Miranda Hill is an author who delivers miracles. Last year, short story “Petitions to Saint Chronic,” won the $10,000 Writers’ Trust/McClelland & Stewart Journey Prize. “A story of miracles,” said the jury. “This is writing of the highest order, packed with insight, empathy and suspense.”
“You never know when the magic will appear,” says Sarah Selecky, who was nominated for the Giller last year for her story collection This Cake is for the Party. “You want to read with your eyes open so you won’t miss any clue or sign.”
“Petitions to Saint Chronic” is just one of the stories in Miranda’s debut collection Sleeping Funny, to be released this fall. Miranda’s debut is one of the most eagerly awaited of the 2012 season. The stories are mature, sophisticated in their wit, compelling in their insights. She expertly weaves together the voices of a PR professional, a single mom, a student of sex-ed, a Queen’s medical student, a favourite child, a suicidal saviour, and a country music fan. She plays with time and place, too, travelling back in time from a wealthy suburb in present-day North America to Gothic 19th-century Kingston.
Miranda came to fiction the long way, working in television and as a freelance writer and communications consultant. She is also the founder and executive director of Project Bookmark which is installing plaques bearing text from stories and poems in the exact physical locations where the literary scenes take place.
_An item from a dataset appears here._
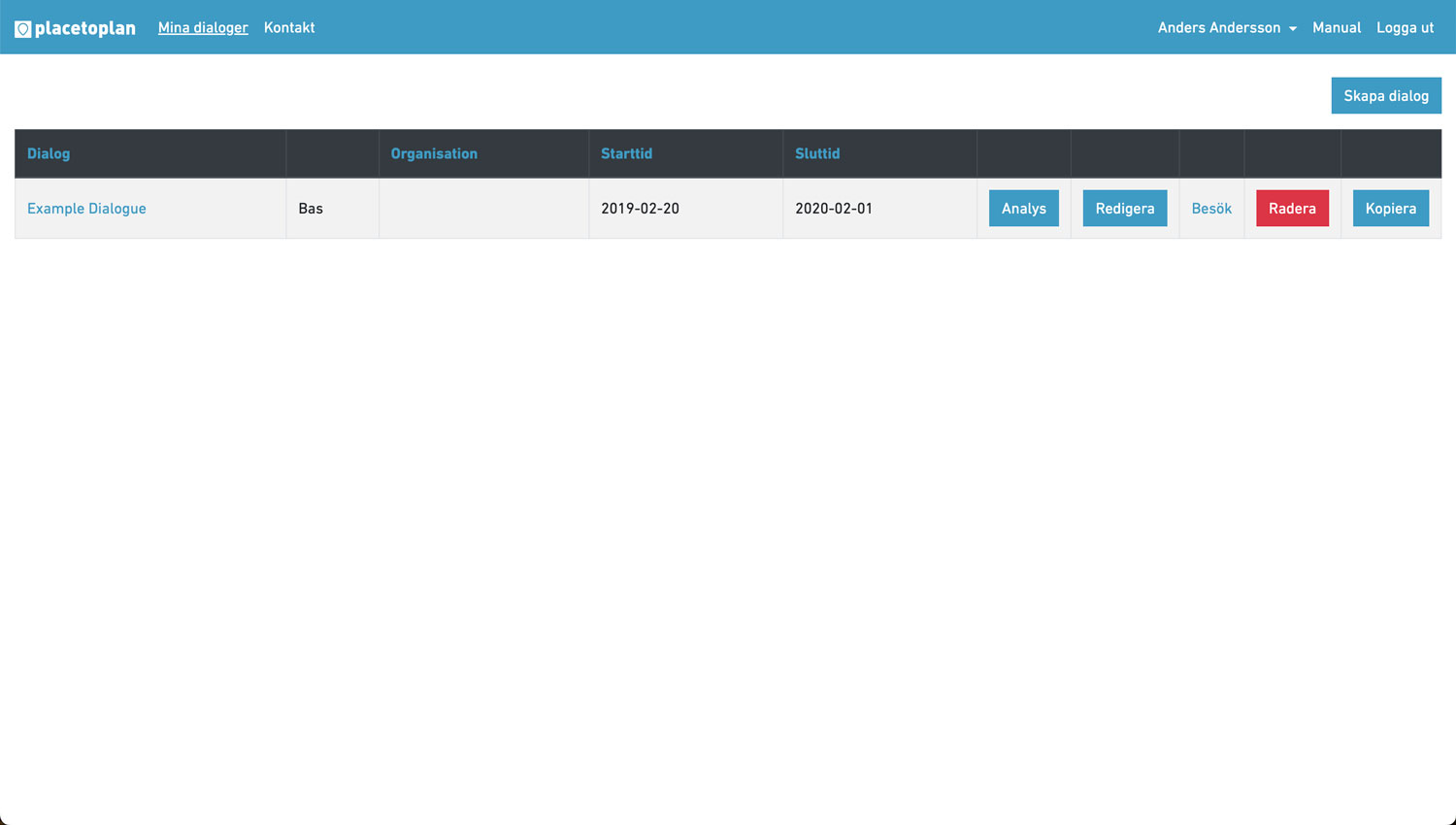
Task: Open the Mina dialoger page
Action: (x=203, y=28)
Miranda conceived the idea while living in the neighbourhood where Michael Ondaatje set In the Skin of a Lion. Ten plaques have been erected across Canada, including one in Kingston at the corner of Princess and Clergy, installed as part of Kingston WritersFest 2010 and celebrating the Bronwen Wallace poem “Mexican Sunset.”
Miranda’s work has been published in The New Quarterly, The Dalhousie Review and The Fiddlehead. She is a graduate in Drama from Queen’s University and she earned her MFA in Creative Writing from the University of British Columbia. She lives in Hamilton with her husband, Lawrence Hill.